DOCUMENT PASSAGE:
On Thu, 10 Nov 2022 19:20:04 -0800
alison.schofield@intel.com wrote:

> From: Alison Schofield <alison.schofield@intel.com>
> 
> CXL devices maintain a list of locations that are poisoned or result
> in poison if the addresses are accessed by the host.
> 
> Per the spec (CXL 3.0 8.2.9.8.4.1), the device returns this Poison
> list as a set of  Media Error Records that include the source of the
> error, the starting device physical address and length.
> 
> Trigger the retrieval of the poison list by writing to the device
> sysfs attribute: trigger_poison_list.
> 
> Retrieval is offered by memdev or by region:
> int cxl_memdev_trigger_poison_list(struct cxl_memdev *memdev);
> int cxl_region_trigger_poison_list(struct cxl_region *region);
> 
> This interface triggers the retrieval of the poison list from the
> devices and logs the error records as kernel trace events named
> 'cxl_poison'.
> 
> Signed-off-by: Alison Schofield <alison.schofield@intel.com>
Trivial comment inline + I haven't been tracking closely development
of this tool closely so hopefully this will get other eyes on it who
are more familiar.  With that in mind:

Reviewed-by: Jonathan Cameron <Jonathan.Cameron@huawei.com>

> ---
>  cxl/lib/libcxl.c   | 44 ++++++++++++++++++++++++++++++++++++++++++++
>  cxl/lib/libcxl.sym |  6 ++++++
>  cxl/libcxl.h       |  2 ++
>  3 files changed, 52 insertions(+)
> 
> diff --git a/cxl/lib/libcxl.c b/cxl/lib/libcxl.c
> index e8c5d4444dd0..1a8a8eb0ffcb 100644
> --- a/cxl/lib/libcxl.c
> +++ b/cxl/lib/libcxl.c
> @@ -1331,6 +1331,50 @@ CXL_EXPORT int cxl_memdev_disable_invalidate(struct cxl_memdev *memdev)

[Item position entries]

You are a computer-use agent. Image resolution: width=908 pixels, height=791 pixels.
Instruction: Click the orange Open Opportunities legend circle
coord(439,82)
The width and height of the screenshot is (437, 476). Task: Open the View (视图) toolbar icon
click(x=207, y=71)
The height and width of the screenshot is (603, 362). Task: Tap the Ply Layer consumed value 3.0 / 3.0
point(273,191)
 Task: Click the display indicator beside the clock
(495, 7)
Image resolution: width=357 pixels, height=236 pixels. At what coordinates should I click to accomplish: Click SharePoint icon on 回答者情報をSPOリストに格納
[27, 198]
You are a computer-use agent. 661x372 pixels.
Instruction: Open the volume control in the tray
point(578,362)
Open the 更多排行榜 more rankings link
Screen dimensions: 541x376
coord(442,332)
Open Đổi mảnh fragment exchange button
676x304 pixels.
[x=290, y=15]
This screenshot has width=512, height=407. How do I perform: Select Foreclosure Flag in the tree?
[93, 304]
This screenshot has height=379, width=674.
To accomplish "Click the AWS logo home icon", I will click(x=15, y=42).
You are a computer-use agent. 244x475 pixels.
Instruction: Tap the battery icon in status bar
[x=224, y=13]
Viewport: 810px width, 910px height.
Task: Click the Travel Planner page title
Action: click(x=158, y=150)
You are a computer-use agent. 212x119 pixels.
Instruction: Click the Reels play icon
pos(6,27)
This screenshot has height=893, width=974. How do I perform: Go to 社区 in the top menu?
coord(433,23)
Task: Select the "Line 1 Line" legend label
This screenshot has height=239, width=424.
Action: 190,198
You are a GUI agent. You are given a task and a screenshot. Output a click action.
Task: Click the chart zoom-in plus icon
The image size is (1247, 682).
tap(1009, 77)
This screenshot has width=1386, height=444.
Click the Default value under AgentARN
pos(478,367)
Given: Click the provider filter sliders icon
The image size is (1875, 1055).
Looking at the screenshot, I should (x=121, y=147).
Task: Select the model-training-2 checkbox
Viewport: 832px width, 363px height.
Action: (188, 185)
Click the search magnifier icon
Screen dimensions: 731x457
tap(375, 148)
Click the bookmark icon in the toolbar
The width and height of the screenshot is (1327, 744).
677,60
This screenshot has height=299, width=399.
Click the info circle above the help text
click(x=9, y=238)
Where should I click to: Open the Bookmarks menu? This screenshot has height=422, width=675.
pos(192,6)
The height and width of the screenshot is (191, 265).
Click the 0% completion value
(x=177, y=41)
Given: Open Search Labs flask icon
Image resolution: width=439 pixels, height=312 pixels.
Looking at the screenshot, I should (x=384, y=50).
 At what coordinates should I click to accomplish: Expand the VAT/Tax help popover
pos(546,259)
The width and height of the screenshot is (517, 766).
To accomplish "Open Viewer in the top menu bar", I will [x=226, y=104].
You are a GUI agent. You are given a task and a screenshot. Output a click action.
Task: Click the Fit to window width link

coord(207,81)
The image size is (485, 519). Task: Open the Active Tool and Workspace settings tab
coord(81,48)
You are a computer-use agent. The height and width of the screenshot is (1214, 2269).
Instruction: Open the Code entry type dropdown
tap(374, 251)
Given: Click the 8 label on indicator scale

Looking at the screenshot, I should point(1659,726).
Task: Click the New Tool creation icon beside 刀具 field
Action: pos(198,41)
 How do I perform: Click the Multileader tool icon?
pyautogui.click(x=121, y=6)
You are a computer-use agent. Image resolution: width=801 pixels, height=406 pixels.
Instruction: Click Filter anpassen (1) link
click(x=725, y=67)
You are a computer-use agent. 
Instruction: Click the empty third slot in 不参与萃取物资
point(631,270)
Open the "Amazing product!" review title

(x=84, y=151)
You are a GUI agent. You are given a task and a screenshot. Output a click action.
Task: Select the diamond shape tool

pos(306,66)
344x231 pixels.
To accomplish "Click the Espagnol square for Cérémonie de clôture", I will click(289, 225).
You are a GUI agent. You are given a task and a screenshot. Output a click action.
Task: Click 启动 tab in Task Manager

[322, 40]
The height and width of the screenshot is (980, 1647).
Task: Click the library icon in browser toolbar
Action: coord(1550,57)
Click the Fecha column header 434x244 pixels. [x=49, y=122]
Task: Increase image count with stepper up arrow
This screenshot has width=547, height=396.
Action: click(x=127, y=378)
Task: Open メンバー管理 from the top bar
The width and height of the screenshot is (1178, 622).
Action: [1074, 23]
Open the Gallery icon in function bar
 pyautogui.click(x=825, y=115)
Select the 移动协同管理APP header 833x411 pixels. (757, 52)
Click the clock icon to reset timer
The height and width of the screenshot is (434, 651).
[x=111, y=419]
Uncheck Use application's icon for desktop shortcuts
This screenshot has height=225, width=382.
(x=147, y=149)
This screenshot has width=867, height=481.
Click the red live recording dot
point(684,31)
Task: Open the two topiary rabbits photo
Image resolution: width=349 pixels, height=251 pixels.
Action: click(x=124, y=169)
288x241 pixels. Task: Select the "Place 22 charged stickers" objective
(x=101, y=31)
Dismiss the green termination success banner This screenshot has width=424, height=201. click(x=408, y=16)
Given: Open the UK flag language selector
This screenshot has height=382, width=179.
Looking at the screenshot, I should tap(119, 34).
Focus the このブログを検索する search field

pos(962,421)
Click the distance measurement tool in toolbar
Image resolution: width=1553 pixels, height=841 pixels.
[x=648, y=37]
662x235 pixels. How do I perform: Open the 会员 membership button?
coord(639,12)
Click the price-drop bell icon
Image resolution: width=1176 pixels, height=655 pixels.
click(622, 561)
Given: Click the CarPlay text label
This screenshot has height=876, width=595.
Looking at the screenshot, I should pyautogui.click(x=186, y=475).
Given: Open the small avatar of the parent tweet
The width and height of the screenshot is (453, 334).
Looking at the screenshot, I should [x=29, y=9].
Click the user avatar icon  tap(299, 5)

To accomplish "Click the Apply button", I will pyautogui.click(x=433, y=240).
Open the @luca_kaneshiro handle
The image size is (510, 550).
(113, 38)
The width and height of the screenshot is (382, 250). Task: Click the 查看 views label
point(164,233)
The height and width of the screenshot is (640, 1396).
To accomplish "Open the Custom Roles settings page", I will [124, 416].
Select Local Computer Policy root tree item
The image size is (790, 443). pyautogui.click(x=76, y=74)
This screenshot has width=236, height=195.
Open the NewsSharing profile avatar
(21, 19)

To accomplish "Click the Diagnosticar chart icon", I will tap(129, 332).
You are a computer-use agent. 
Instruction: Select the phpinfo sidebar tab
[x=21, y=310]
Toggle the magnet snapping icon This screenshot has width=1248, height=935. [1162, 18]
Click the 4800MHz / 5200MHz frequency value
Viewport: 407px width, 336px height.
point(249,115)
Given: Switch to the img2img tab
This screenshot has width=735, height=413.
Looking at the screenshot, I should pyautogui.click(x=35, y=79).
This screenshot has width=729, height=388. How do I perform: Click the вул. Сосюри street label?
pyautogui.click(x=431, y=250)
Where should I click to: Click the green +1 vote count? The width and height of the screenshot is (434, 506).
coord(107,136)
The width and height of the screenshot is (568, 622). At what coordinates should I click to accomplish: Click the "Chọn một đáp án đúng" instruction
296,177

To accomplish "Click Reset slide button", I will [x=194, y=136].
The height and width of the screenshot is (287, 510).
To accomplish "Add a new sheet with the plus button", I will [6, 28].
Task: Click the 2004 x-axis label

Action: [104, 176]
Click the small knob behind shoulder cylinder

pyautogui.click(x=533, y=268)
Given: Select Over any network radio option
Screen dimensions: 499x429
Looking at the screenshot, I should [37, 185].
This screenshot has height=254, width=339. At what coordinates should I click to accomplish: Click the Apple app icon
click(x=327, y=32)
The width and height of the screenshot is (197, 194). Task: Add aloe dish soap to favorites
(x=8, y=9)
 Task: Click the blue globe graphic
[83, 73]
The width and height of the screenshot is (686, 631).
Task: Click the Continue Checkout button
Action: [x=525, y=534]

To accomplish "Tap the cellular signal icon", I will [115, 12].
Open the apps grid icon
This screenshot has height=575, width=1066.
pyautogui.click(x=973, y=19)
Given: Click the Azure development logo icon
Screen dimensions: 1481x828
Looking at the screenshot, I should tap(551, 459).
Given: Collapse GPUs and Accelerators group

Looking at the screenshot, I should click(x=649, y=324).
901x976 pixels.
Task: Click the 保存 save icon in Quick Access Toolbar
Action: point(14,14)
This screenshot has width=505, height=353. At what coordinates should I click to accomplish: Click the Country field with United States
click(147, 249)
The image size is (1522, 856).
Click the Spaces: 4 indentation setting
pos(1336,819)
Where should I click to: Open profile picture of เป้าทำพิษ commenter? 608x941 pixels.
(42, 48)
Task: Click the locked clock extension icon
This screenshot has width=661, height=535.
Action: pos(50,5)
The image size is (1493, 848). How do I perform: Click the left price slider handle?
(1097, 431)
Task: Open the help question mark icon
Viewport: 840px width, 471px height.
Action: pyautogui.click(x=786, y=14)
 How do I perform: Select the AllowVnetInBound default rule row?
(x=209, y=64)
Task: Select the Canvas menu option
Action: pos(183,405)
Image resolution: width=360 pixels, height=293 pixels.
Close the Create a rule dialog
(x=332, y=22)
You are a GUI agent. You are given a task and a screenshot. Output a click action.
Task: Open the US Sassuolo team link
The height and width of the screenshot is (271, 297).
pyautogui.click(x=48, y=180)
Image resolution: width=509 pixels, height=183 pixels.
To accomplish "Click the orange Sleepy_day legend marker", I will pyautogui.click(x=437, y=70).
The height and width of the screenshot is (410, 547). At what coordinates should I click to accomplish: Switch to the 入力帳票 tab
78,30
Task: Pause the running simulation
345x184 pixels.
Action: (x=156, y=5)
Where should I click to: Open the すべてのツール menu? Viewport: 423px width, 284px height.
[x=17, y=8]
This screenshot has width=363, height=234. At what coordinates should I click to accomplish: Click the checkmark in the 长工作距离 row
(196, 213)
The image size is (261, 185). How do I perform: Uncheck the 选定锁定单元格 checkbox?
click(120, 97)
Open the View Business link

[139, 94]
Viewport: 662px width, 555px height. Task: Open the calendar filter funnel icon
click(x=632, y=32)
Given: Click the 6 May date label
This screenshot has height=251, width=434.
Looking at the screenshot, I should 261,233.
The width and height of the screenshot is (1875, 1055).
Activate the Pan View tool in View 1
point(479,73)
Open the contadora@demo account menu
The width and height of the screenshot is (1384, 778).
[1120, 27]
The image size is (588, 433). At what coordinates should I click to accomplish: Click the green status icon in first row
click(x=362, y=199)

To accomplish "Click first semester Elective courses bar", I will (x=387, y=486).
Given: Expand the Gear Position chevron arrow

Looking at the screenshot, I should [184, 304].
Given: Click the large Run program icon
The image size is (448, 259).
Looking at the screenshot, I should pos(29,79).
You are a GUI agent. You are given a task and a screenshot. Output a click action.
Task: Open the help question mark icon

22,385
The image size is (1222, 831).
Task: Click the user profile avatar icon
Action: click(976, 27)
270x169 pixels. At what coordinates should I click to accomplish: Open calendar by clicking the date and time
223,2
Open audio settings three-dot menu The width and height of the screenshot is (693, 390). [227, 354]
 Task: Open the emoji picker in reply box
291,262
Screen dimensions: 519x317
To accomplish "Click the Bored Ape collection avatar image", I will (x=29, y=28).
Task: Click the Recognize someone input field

DIRECTIONS:
1 > Copy the listing lines from the line with "will (x=387, y=486)." to the line with "Looking at the screenshot, I should pos(29,79).", both included, with nothing changed.
2 > Pick up the CXL poison list patch review from where it stops and keep it going.

THE RESPONSES:
1 >
To accomplish "Click first semester Elective courses bar", I will (x=387, y=486).
Given: Expand the Gear Position chevron arrow

Looking at the screenshot, I should [184, 304].
Given: Click the large Run program icon
The image size is (448, 259).
Looking at the screenshot, I should pos(29,79).

2 >
>  	return 0;
>  }
>  
> +CXL_EXPORT int cxl_memdev_trigger_poison_list(struct cxl_memdev *memdev)
> +{
> +	struct cxl_ctx *ctx = cxl_memdev_get_ctx(memdev);
> +	char *path = memdev->dev_buf;
> +	int len = memdev->buf_len, rc;
> +
> +	if (snprintf(path, len, "%s/trigger_poison_list", memdev->dev_path) >=
> +	    len) {

Ugly line break choice to break mid argument..
	if (snprintf(path, len, "%s/trigger_poison_list",
		     memdev->dev_path) >= len) {
would be better.

> +		err(ctx, "%s: buffer too small\n",
> +		    cxl_memdev_get_devname(memdev));
> +		return -ENXIO;
> +	}
> +	rc = sysfs_write_attr(ctx, path, "1\n");
> +	if (rc < 0) {
> +		fprintf(stderr,
> +			"%s: Failed write sysfs attr trigger_poison_list\n",
> +			cxl_memdev_get_devname(memdev));
> +		return rc;
> +	}
> +	return 0;
> +}
> +
> +CXL_EXPORT int cxl_region_trigger_poison_list(struct cxl_region *region)
> +{
> +	struct cxl_ctx *ctx = cxl_region_get_ctx(region);
> +	char *path = region->dev_buf;
> +	int len = region->buf_len, rc;
> +
> +	if (snprintf(path, len, "%s/trigger_poison_list", region->dev_path) >=
> +	    len) {
as above.

> +		err(ctx, "%s: buffer too small\n",
> +		    cxl_region_get_devname(region));
> +		return -ENXIO;
> +	}
> +	rc = sysfs_write_attr(ctx, path, "1\n");
> +	if (rc < 0) {
> +		fprintf(stderr,
> +			"%s: Failed write sysfs attr trigger_poison_list\n",
> +			cxl_region_get_devname(region));
> +		return rc;
> +	}
> +	return 0;
> +}
> +
>  CXL_EXPORT int cxl_memdev_enable(struct cxl_memdev *memdev)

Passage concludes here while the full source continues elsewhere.